Buffett said he was convinced by IBM's long-term roadmap and by its entrenched position with major businesses -- part of the durable competitive advantage that he looks for when investing in a company.
"I don't know of any large company that really has been as specific on what they intend to do and how they intend to do it as IBM," Buffett told CNBC in an interview on Monday.
The move puts Buffett's money squarely in the heart of the technology industry, a sector he has steadfastly avoided on the grounds he simply did not understand it.
One long-term Berkshire investor said the investment was a global play.
"More confirm(ation) that he sees international as more important," said Michael Yoshikami, chief executive of wealth manager YCMNET Advisers, which manages about $1 billion and holds Berkshire shares.
Buffett said he had bought about 64 million shares of IBM, paying $10.7 billion. Berkshire started buying the shares in March, with a goal of building a $10 billion position, he said.
Buffett said IBM did not know that he was building a stake and that the company was finding out about his investment for the first time as he disclosed it on television.

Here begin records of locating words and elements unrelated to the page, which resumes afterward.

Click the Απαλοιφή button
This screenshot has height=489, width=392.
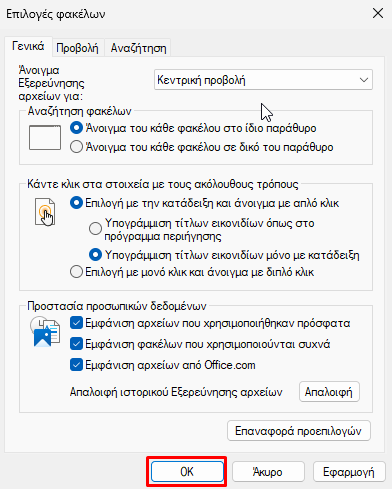coord(329,392)
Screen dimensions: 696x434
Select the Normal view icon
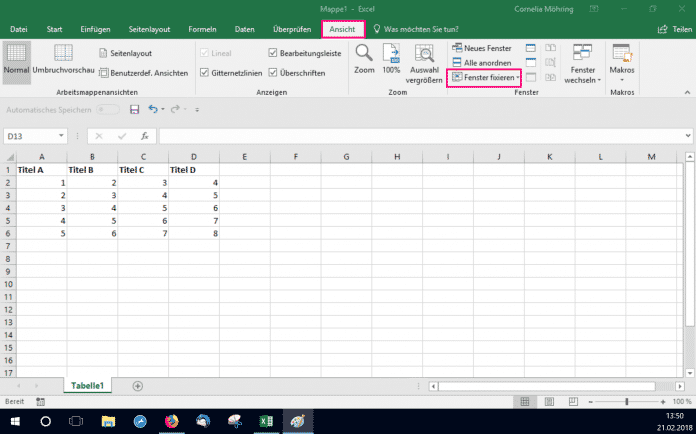click(x=17, y=60)
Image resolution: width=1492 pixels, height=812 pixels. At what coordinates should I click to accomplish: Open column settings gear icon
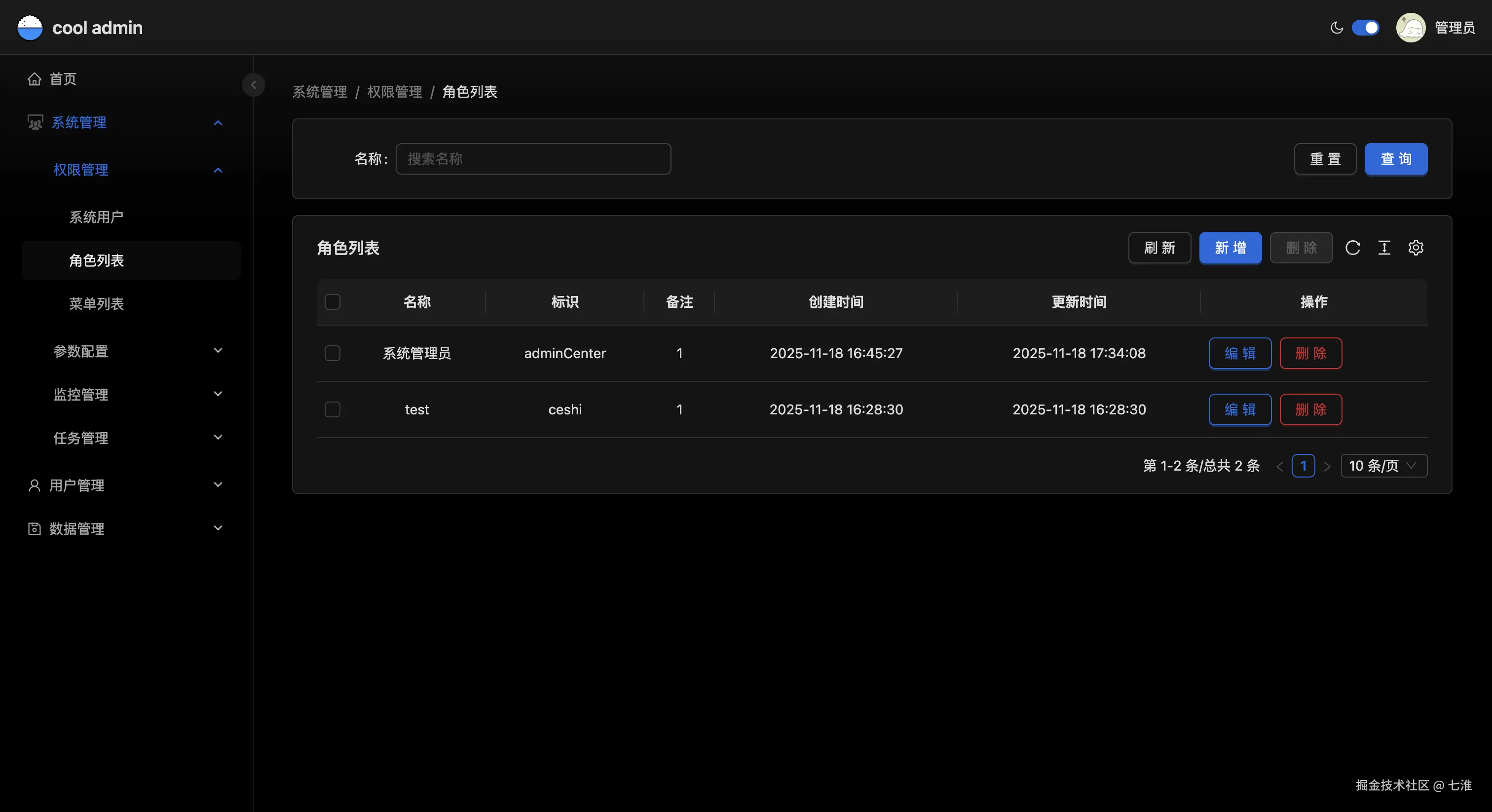[x=1416, y=248]
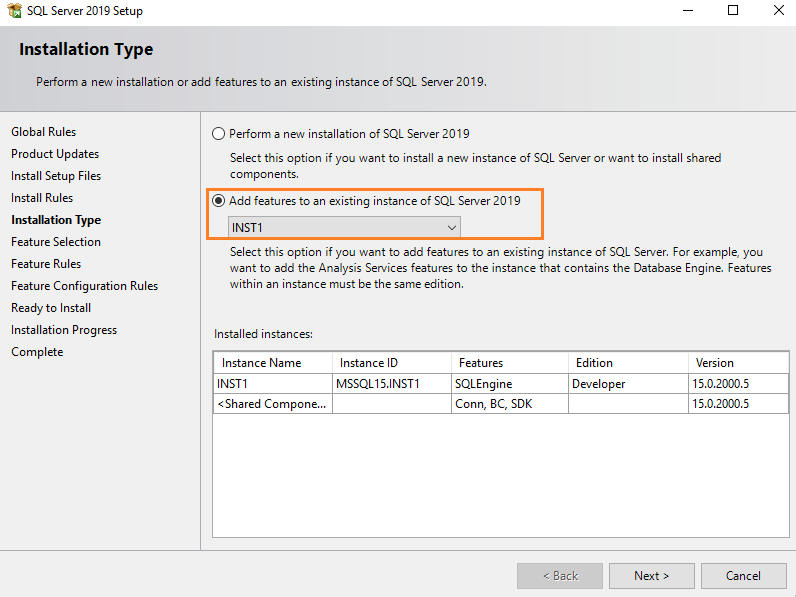Viewport: 796px width, 597px height.
Task: Select the Shared Components row
Action: (x=271, y=404)
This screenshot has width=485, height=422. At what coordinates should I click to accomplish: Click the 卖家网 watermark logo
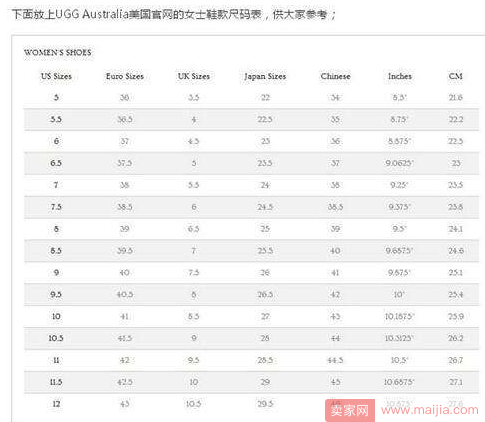350,410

An IBM spokesman declined to comment.
Buffett said he has always looked at IBM's annual report -- his preferred method of identifying companies to invest in -- but this year "I read it through a different lens."
He said follow-on conversations with various technology executives throughout the Berkshire conglomerate convinced him to start building the stake.

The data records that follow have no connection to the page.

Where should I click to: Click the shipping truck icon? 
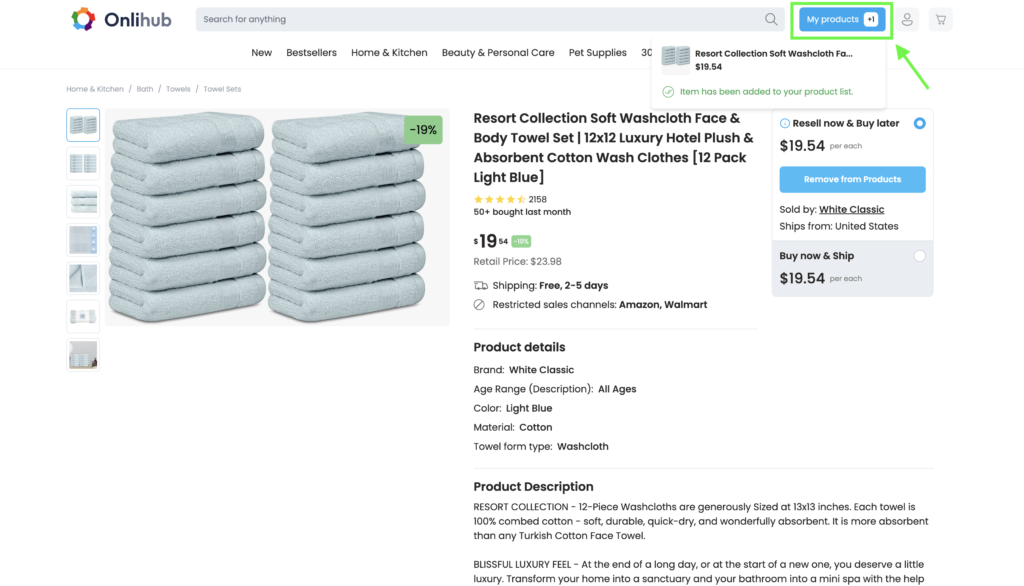point(480,285)
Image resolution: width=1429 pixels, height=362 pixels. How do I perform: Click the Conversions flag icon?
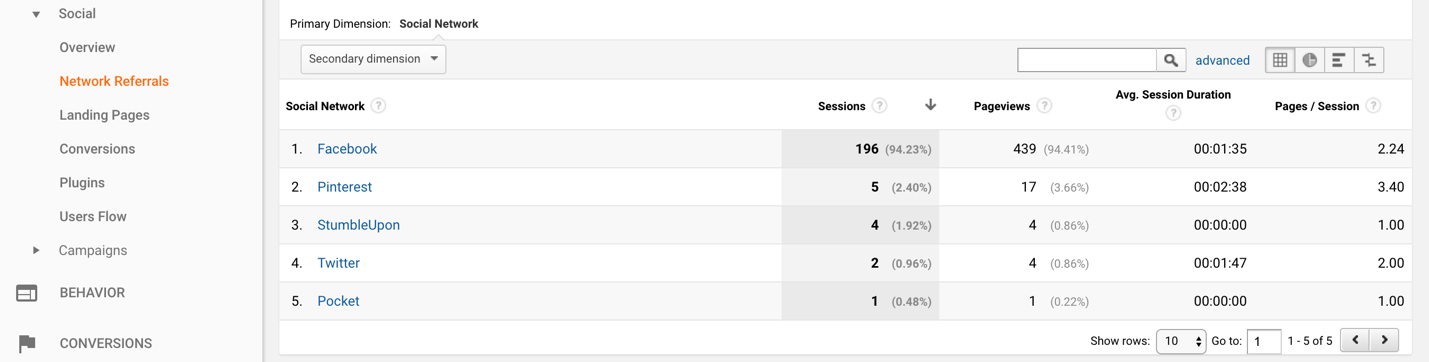point(27,343)
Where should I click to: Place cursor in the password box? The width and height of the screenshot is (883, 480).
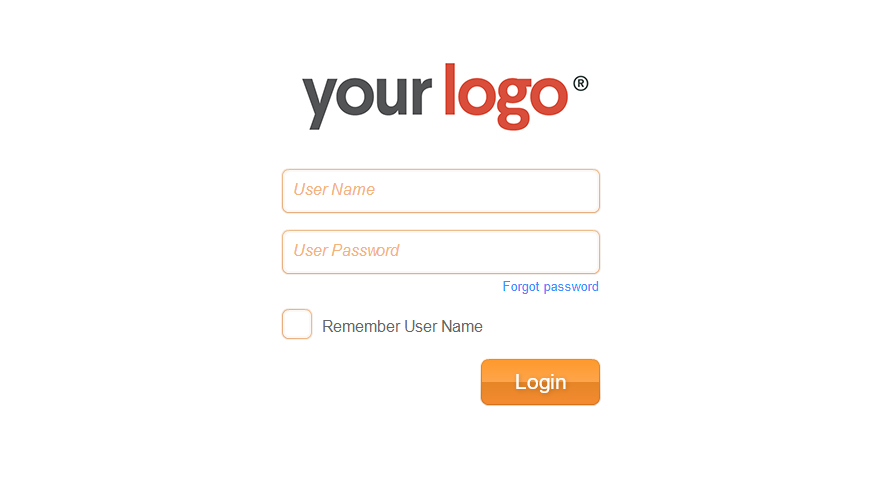(x=441, y=252)

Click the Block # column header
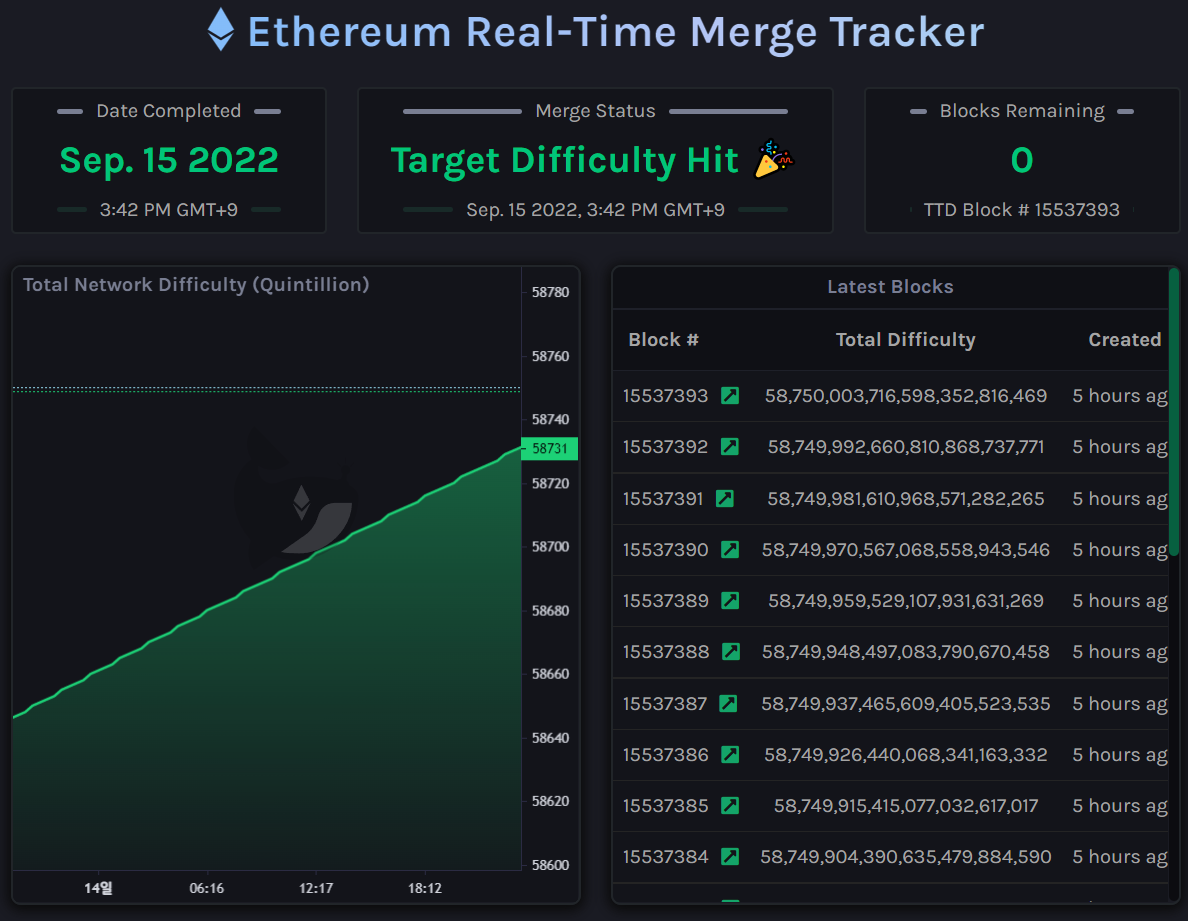pyautogui.click(x=663, y=340)
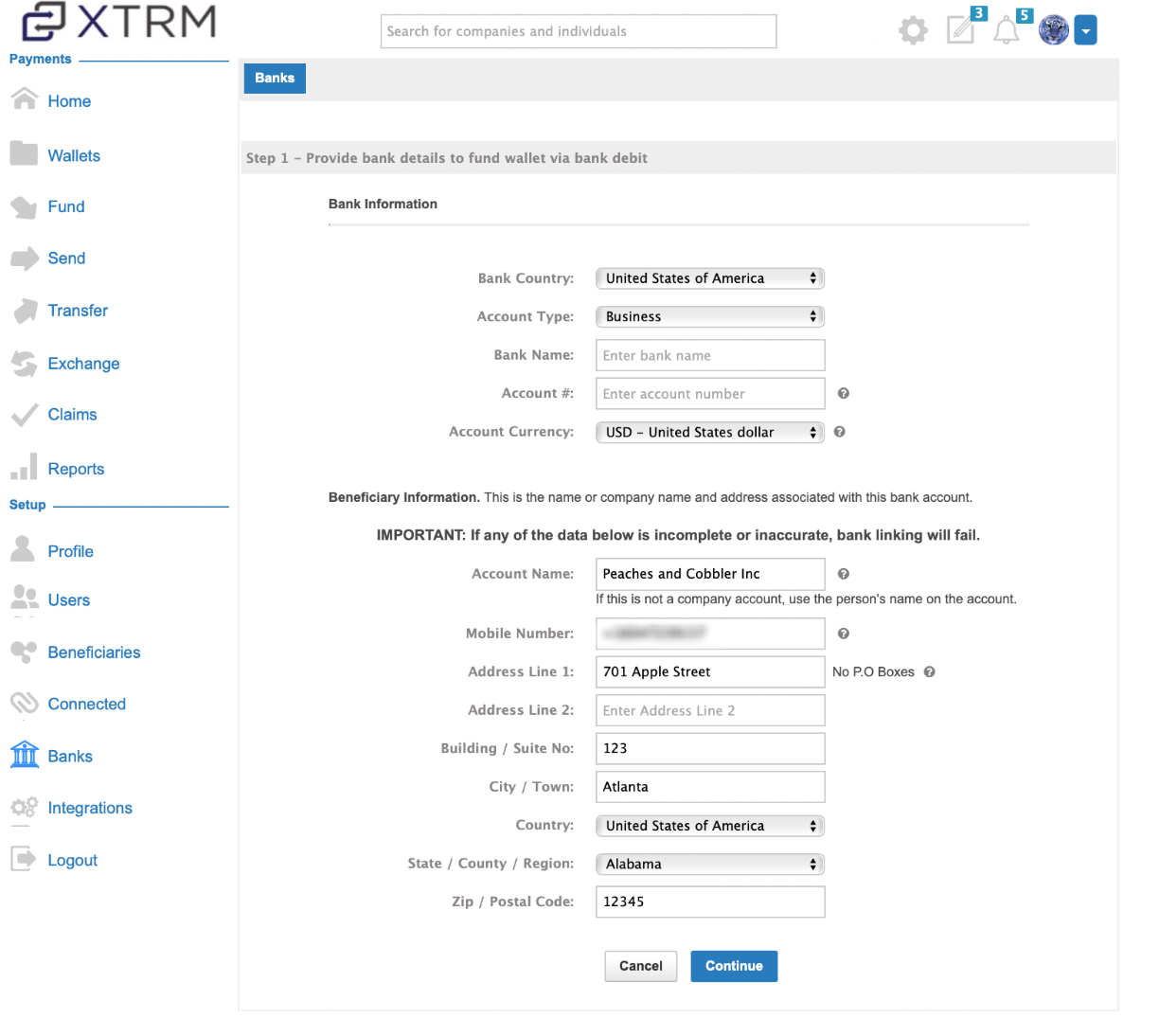Select Reports in the sidebar menu
This screenshot has height=1036, width=1159.
pyautogui.click(x=76, y=468)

Berkshire is due to make a quarterly report of its equity holdings Monday night. Though it started buying IBM shares in March, Buffett's comments suggested Berkshire did not cross reporting thresholds on the investment until the third quarter, which let him keep the stake secret until Monday.

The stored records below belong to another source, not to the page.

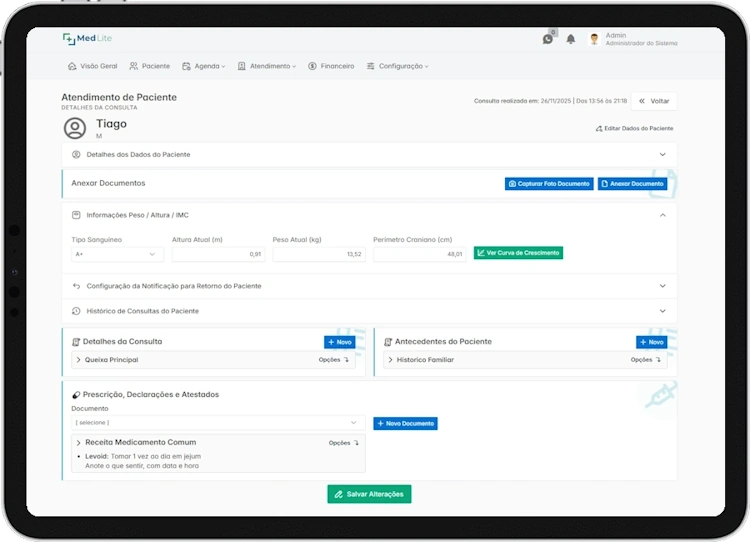This screenshot has height=542, width=750.
Task: Open the Agenda menu
Action: pos(206,66)
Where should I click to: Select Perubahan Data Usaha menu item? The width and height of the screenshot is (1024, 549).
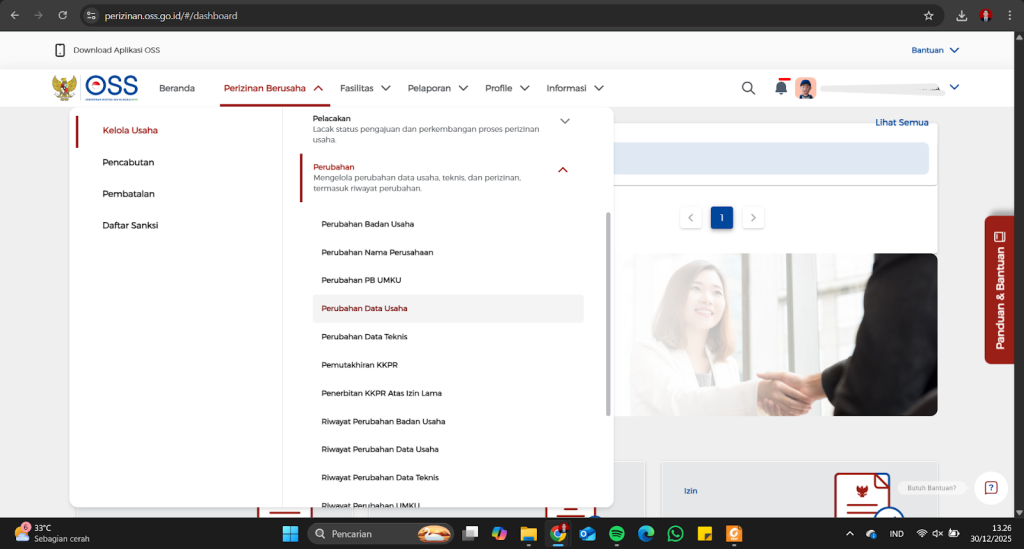click(364, 309)
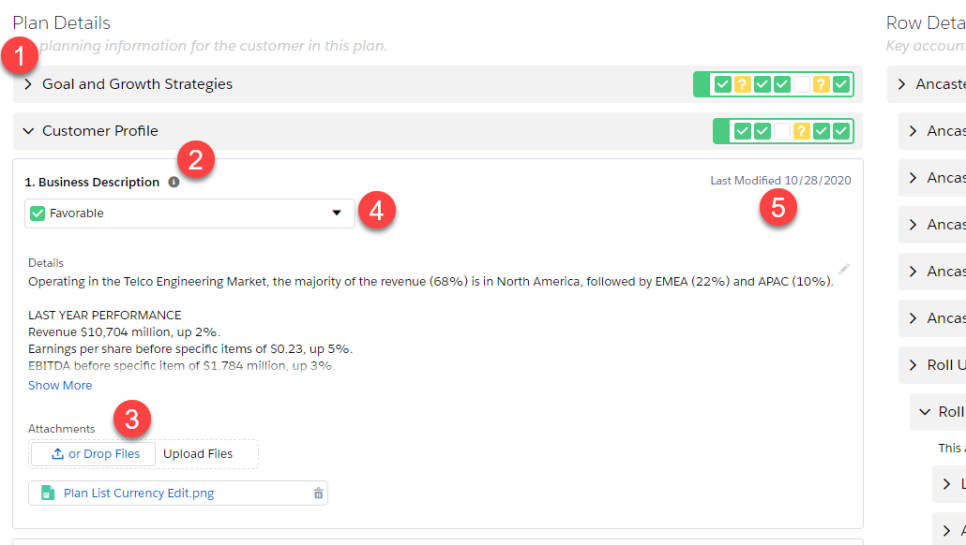Click the pencil edit icon beside Details

[x=844, y=268]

According to Thomson Reuters data, a 5.5 percent position in IBM would tie Buffett with State Street Global Advisors for the largest stake in the company.
IBM shares rose nearly 1 percent in premarket trading.
Buffett, known as one of history's great value investors, appears to have gotten into IBM late in the game.
By early March, when he started buying the stock, the shares had risen more than 25 percent from their low of six months earlier. Even the stock's lowest point during the third quarter, when Buffett built the rest of his stake, was one of its highest levels ever.
At a Friday close of $187.38, the stock is nearing analysts' median price target of $200, according to Thomson Reuters data.
NOT BUYING EUROPE
One place where Buffett is not investing is European banks.
Buffett, who put $5 billion into Bank of America Corp earlier this year, comes up whenever there is talk of a large European bank needing to raise capital, particularly in the current environment of writedowns on sovereign debt.
But he told CNBC that he would need to understand European banks better before investing in them, and that he has not yet seen an investment opportunity there in which he wants to take part.
The "Oracle of Omaha" and Berkshire Hathaway chief executive said he expects Europe's economy to show improvement 10 years from now but that getting there will be difficult.